Editor,

Elderly patients with comorbidities, such as diabetes and hypertension, are more susceptible to severe COVID-19. Hemodialysis (HD) patients have suboptimal immunity [1, 2] in addition to the expanded risk of being in constant contact with medical facilities. Contingency strategies focus on identifying patients with specific symptoms, using PCR-based testing [3]. There is little information on the use of rapid serological tests to demonstrate the presence or absence of antibodies [4]. This strategy is readily accessible to the medical staff without formal laboratory training.

All patients in our HD unit were tested within the 10 days after the detection of 1 confirmed case by positive PCR test, on May 21st, 2020. Samples (n = 154) were obtained by pinprick using the COVID-19 IgG/IgM Rapid Test Cassette, (Healgen Scientific Limited Liability Company. Houston, USA), and these tests have sensitivity 90.11%, specificity 98.46%, and accuracy 95.31%.

The mean age was 54.3 years (19–87), 52.6% (n = 81) were female, 61.7% attending twice a week, 32.9% thrice a week, and 2.7% once a week. The chronic kidney diseases (CKD) were: diabetic nephropathy (58.3%), hypertension (18.8%), glomerulopathies (4.7%), and neurogenic bladder (3.7%).

Out of the154 test that were performed, 18 patients were positive for COVID-19, 11 tested positive for IgG (61.1%%), 3 for IgG and IgM (16.7%), and 4 had positive IgM only (22.2%) (Fig. 1), and 4 (22.2%) of these patients shared a HD session with the patient positive PCR. Only 33% of the antibody-positive patients presented at least 1 symptom with an average of 9.5 days before sample collection; predominantly cough, fever, dyspnea, and diarrhea, and 67% were pauci-symptomatic. Of the antibody-negative patients (n = 136), 81% (n = 110) were pauci-symptomatic and the remaining 19% (n = 26) referred at least 1 symptom in the last 5 days. Only the patient in the initial case had severe pneumonia, the rest of the patients with positive antibodies presented mild and moderate symptoms.

Fig. 1
figure 1

Flow chart illustrating study population selection

Antibody-positive patients had a mean age which was 52.6 years, 51% were female, the etiology of CKD diabetes 77.8%, 72.2% attended twice a week, and public transportations was used by 61.1%.

A previous study demonstrated the high transmissibility of SARS-CoV-2 by the rapid appearance of COVID-19 among 230 dialysis patients with a total of 37 HD patients and 4 members of the medical staff infected, post-performing tests after the first case [5]. In our center, 11 patients were identified with IgG antibodies, 3 with IgG and IgM, and 4 only with IgM. With this information, a stratification of patients could be made in every hemodialysis unit.

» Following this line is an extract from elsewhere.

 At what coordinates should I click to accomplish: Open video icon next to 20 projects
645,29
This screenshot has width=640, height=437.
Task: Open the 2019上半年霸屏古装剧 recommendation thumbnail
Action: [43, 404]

Of the 18 antibody-positive patients, 33% had mild symptoms compatible with COVID-19 compared to 19% of the patients with negative antibodies. The term pauci-symptomatic was used for patients with CKD in HD treatment, since this population frequently presents symptoms associated with volume overload, such as dyspnea and fatigue, for that many patients with CKD curse unnoticed SARS-CoV-2 infection.

There was no difference in symptoms between antibody positive vs negative patients, suggesting that mild symptoms are not an adequate screening tool for COVID-19 in this population. We acknowledge limitations; mainly, the lack of FDA approved antibody testing that at the time of the study was not available in our region.

In the present study, the prevalence of positive antibodies against SARS-CoV-2 in HD patients was 27.36%, 12 weeks after the first case was identified in the region. Determining the presence of antibodies could help to rapid diagnostic, attention, and severity classification in addition to stratify areas, personnel, and schedules for patients to avoid the rapid transmission.